Ermetic announced new capabilities that enable organizations to define and automatically know when their custom security policies are violated in multi-cloud infrastructures. By providing the ability to create unique policies that govern sensitive resources, Ermetic allows organizations to enforce their own security standards and receive alerts when unauthorized activity occurs and unintended changes are made to entitlements.

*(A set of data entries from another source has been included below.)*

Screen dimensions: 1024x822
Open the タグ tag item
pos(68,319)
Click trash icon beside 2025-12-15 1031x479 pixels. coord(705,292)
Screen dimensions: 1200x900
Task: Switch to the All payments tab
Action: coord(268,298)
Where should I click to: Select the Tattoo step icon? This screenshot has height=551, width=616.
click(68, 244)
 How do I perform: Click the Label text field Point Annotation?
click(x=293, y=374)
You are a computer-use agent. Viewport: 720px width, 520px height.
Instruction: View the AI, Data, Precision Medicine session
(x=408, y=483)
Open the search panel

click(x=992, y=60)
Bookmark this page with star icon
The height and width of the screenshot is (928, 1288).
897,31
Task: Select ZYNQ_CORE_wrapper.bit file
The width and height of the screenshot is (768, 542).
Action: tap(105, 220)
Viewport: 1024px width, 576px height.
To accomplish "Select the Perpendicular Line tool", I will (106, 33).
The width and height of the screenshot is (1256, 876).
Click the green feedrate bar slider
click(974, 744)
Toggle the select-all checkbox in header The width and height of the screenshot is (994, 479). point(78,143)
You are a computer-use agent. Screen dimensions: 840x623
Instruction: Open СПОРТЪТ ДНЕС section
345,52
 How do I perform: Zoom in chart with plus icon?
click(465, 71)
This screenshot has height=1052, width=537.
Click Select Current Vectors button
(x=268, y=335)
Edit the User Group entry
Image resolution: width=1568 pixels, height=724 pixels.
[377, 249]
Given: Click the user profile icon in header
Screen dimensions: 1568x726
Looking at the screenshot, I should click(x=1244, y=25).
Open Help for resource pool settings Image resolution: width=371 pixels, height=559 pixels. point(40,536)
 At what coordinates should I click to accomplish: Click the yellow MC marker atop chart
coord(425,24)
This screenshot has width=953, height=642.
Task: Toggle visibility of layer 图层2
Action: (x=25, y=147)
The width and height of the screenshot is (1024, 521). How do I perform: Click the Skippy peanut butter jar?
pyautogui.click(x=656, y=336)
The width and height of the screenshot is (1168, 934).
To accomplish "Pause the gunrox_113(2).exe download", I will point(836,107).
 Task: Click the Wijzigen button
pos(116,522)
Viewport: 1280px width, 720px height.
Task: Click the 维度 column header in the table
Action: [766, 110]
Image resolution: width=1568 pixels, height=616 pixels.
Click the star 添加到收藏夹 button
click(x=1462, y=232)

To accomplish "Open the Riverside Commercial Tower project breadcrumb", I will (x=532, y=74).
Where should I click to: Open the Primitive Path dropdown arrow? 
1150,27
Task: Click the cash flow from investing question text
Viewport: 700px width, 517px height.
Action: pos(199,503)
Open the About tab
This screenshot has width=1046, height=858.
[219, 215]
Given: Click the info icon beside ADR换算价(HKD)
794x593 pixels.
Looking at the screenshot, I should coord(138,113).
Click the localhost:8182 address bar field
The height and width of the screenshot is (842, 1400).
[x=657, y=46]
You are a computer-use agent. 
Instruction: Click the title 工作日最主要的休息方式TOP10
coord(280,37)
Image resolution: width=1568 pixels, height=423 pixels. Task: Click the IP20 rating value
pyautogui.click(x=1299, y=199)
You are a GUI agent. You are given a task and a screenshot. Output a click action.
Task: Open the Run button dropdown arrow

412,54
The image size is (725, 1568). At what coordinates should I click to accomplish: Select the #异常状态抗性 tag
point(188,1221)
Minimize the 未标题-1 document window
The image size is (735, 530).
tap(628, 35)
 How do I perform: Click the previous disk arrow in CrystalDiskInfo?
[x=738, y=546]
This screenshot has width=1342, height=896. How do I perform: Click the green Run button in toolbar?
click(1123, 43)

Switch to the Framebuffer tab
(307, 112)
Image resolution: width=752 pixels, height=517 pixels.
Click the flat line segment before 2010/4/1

A recent IDC survey found that 98% of organizations experienced a cloud data breach in the past 18 months, compared to 79% last year, and that nearly 60% of organizations consider lack of visibility as well as inadequate identity and access management a major threat to their cloud infrastructure. Ermetic's new customizable identity governance templates make it possible to govern identities and entitlements based on the specific needs of an organization, while supplementing compliance with standards frameworks including CIS, ISO and more.

"The sheer volume of entitlements in a typical enterprise's cloud infrastructure makes the manual monitoring and management of risky activity and configuration changes impossible," said Sivan Krigsman, Chief Product Officer for Ermetic. "Our new governance capabilities use programmatic automation to expose behavior and policy modifications that require immediate attention or investigation, without creating a flood of unnecessary alerts."

Comprehensive Identity Governance     
Ermetic now makes it possible to define alerts for specific policy violations that affect sensitive users or resources, such as unauthorized configuration changes or activity. Some of the core capabilities of Ermetic's cloud identity governance framework include monitoring:

• Permissions for unnecessary privileges and access rights 
• Activity for policy violations around specified resources or identities
• Resources for unauthorized configuration changes to security groups, public access settings on a bucket, etc.
• Network permissions for risky settings such as unwanted inbound connections

Some of the top identity governance use cases supported by Ermetic include:

• Identify and generate alerts when sensitive permissions are extended to unauthorized users/groups
• Detect and notify when unauthorized users/groups are assigned access permissions to sensitive resources
• Designate virtual public clouds (VPC) that should never have an internet gateway attached to them, or  subnets that should not allow inbound internet connections and alert on violations.

Availability
The Ermetic Cloud Security Platform with the new identity governance capabilities is available immediately from Ermetic and its business partners worldwide.